TiVo. Remember when it first launched?

“The death of the thirty second spot!” “The end of TV advertising as we know it!”

This was one of the big scare stories when I first started in media, all those years ago. Endless column inches were devoted to the topic in the trade press, and it was the main issue raised at every media event.

With hindsight we can say that many of the predictions made about TiVo’s impact on the TV industry were a little wide of the mark. Yes, TV audiences continue to fragment, and younger viewers are increasingly consuming their AV content by other means. But the 30” spot is still going strong, and many UK advertisers continue to invest in traditional TV spots, driving double digit price inflation.

So what can this storm in a teacup fifteen years ago tell us about how to treat the current frenzy of hyperbole surrounding ad-blocking? Does this technology, which burst into the limelight recently with the launch of iOS9, really represent a dire, existential threat to our industry?

Let me start by quoting an excellent recent article in Adage:

“Advertising … pays for the ability for nearly anyone around the world to type in any URL and have content of unimaginable variety appear on a screen. Advertising also subsidizes the cost of apps, which can take hundreds of thousands of dollars to produce, but are often free or low-priced. Without advertising, digital content and services either will vanish, or the cost for their production and distribution will come directly from consumers’ wallets.”

Why state the obvious, you might ask?

Well most laymen will automatically come down on the side of the ad blocking consumer. They have decided that digital advertising is BAD – too intrusive, too invasive, too interfering – and that ad-blocking is simply destroying something that deserves to be destroyed.
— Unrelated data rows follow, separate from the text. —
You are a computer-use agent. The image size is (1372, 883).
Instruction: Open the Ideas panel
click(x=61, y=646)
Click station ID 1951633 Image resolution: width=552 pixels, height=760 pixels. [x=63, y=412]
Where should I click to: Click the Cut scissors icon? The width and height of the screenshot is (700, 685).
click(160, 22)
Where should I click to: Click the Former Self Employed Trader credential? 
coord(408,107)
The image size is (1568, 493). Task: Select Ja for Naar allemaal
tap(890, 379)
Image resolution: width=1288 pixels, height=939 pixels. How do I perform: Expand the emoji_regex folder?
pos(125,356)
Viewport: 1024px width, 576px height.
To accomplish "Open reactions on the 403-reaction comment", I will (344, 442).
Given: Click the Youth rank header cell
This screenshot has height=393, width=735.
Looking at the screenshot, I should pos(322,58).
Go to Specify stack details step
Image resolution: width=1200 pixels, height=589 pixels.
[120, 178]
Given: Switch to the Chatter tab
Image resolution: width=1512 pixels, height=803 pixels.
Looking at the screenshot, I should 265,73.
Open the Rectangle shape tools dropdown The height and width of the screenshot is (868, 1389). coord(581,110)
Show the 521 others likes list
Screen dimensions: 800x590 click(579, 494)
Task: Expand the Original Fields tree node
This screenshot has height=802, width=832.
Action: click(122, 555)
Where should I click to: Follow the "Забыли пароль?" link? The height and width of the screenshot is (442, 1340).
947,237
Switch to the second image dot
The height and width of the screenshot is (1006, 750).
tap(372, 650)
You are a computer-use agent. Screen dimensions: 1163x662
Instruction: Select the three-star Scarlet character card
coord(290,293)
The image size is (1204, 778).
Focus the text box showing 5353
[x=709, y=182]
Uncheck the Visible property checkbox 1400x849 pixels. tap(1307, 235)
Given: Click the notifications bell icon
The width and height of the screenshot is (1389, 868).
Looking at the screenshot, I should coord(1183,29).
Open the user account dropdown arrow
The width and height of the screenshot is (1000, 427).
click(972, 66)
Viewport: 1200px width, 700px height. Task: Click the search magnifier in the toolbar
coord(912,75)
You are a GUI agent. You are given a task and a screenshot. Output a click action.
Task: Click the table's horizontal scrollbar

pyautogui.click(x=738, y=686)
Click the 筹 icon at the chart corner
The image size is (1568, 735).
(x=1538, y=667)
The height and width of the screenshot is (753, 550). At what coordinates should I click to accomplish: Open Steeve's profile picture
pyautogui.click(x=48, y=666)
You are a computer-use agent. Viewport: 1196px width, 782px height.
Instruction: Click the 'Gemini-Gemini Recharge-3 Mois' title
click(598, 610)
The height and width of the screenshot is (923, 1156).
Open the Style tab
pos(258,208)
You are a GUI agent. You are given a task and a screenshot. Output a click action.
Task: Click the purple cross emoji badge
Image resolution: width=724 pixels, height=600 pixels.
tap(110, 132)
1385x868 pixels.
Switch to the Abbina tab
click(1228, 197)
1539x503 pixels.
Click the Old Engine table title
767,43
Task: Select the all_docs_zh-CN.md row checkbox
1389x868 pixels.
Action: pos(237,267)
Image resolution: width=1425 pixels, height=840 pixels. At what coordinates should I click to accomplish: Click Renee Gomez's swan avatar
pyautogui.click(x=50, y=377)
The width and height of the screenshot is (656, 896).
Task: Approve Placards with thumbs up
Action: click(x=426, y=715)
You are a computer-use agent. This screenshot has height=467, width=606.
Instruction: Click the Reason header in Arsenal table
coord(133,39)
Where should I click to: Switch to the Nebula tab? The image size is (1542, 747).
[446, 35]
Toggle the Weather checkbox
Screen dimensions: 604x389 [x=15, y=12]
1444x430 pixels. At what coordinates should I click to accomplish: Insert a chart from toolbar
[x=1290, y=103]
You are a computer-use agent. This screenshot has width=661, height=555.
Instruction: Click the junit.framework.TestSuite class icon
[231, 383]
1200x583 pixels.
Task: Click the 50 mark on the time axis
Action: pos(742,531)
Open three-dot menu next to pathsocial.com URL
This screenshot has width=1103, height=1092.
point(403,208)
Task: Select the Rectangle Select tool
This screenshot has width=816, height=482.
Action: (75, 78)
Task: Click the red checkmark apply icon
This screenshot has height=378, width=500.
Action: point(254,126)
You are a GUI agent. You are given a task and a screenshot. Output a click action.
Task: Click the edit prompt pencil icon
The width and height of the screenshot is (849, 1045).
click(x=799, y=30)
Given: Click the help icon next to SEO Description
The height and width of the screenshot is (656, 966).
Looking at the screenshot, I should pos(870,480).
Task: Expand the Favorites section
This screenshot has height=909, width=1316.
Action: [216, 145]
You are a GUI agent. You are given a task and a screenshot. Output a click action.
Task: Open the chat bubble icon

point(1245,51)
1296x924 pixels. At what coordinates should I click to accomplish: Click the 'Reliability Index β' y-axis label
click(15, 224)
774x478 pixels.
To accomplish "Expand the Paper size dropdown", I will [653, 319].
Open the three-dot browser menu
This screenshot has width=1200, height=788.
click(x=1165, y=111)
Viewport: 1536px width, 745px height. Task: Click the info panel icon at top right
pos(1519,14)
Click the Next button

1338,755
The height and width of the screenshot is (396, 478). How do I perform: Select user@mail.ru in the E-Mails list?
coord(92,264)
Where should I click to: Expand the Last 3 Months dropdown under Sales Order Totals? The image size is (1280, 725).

However I firmly believe that consumers just aren’t going to start paying (or at least paying much more) for content and apps. Consumers simply won’t be able to have their cake and eat it.

So, does this mean that the industry can sit back complacently and wait for the storm to blow over? Well, no. The available research suggests that consumers, and particularly young consumers, are using ad-blocking technology to a significant degree, with around 20% of UK users having installed one.* And we must of course remember the first rule of marketing – listen to the consumer. In this case the consumer is telling us that the interruptive formats we’ve resorted to just aren’t working.

In order to find a balance, digital advertising will have to evolve. Much of the industry debate has come from publishers for the simple reason that it is having a direct impact on their revenues. However, the voice of advertisers has been less apparent, because it is a less immediate issue for our industry – after all, you don’t pay if an ad is blocked. But there is no room for short-termism – we need to confront this challenge face on and start changing our behaviour.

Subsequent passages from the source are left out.